◆ TASK DIRECTIONS ◆
Reproduce the items from the line containing "Task: Expand pinned tweet three-dot menu" through the end of the items, inclusive, with "timeline" replaced by "scrubber bar" and nothing else altered.

◆ Element and text location data ◆
■ ■ ■

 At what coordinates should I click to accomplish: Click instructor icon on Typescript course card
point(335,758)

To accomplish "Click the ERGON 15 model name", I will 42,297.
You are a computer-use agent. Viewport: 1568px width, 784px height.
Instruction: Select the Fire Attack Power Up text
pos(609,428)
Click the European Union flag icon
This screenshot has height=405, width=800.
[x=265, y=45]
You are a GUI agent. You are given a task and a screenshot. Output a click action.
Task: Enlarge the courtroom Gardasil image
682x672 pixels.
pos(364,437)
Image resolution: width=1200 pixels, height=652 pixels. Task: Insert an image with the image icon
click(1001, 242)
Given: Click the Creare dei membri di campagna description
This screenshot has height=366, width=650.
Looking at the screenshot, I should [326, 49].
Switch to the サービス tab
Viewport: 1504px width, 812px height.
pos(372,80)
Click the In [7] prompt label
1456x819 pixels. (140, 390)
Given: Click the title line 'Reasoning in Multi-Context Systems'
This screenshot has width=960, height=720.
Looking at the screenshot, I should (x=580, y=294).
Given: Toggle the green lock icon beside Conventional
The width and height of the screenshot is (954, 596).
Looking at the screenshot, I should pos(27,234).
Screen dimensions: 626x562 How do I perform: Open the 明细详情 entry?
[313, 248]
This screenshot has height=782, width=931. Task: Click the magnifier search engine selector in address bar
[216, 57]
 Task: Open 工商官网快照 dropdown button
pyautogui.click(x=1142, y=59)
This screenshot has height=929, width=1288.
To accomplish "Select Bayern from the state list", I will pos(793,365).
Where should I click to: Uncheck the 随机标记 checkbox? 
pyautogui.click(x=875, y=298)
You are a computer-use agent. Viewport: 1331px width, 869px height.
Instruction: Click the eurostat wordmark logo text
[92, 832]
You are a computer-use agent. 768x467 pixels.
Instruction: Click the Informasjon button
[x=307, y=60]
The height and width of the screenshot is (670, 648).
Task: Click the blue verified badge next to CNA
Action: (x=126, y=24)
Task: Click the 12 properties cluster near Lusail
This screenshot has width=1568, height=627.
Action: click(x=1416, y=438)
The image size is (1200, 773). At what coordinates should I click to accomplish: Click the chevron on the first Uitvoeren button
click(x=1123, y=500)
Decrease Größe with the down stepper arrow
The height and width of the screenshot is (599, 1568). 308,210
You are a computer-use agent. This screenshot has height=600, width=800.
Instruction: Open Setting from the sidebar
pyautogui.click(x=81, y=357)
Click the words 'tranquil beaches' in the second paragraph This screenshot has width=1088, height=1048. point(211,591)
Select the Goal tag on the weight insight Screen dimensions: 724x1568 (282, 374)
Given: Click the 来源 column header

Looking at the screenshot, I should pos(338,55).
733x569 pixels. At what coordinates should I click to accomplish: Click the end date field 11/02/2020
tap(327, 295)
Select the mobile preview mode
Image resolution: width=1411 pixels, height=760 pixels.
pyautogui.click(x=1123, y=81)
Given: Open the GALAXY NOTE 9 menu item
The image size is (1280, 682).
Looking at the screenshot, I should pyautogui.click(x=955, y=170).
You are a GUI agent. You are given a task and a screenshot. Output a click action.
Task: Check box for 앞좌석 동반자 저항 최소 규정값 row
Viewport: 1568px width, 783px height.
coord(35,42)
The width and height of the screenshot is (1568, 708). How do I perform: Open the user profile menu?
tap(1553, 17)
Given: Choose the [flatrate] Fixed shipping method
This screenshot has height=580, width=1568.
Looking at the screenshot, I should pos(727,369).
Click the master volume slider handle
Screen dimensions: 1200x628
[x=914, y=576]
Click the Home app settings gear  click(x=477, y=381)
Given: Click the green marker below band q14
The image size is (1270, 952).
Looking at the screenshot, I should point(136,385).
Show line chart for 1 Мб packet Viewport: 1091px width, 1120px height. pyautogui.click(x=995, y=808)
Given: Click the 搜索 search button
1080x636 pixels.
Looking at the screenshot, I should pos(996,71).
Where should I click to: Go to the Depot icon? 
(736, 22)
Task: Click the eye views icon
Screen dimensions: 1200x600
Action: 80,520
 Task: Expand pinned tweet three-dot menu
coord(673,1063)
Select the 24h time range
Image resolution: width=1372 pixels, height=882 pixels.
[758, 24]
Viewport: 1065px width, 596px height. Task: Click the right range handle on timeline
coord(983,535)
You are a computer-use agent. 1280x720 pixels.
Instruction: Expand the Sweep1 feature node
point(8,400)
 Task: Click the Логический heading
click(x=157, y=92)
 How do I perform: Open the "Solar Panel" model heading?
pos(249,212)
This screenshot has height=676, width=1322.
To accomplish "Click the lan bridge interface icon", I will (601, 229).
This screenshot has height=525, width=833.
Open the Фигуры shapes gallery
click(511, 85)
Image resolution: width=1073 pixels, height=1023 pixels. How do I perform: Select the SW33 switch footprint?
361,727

■ ■ ■

◆ OUTPUT FOR THIS TASK ◆
 Task: Expand pinned tweet three-dot menu
coord(673,1063)
Select the 24h time range
Image resolution: width=1372 pixels, height=882 pixels.
[758, 24]
Viewport: 1065px width, 596px height. Task: Click the right range handle on scrubber bar
coord(983,535)
You are a computer-use agent. 1280x720 pixels.
Instruction: Expand the Sweep1 feature node
point(8,400)
 Task: Click the Логический heading
click(x=157, y=92)
 How do I perform: Open the "Solar Panel" model heading?
pos(249,212)
This screenshot has height=676, width=1322.
To accomplish "Click the lan bridge interface icon", I will (601, 229).
This screenshot has height=525, width=833.
Open the Фигуры shapes gallery
click(511, 85)
Image resolution: width=1073 pixels, height=1023 pixels. How do I perform: Select the SW33 switch footprint?
361,727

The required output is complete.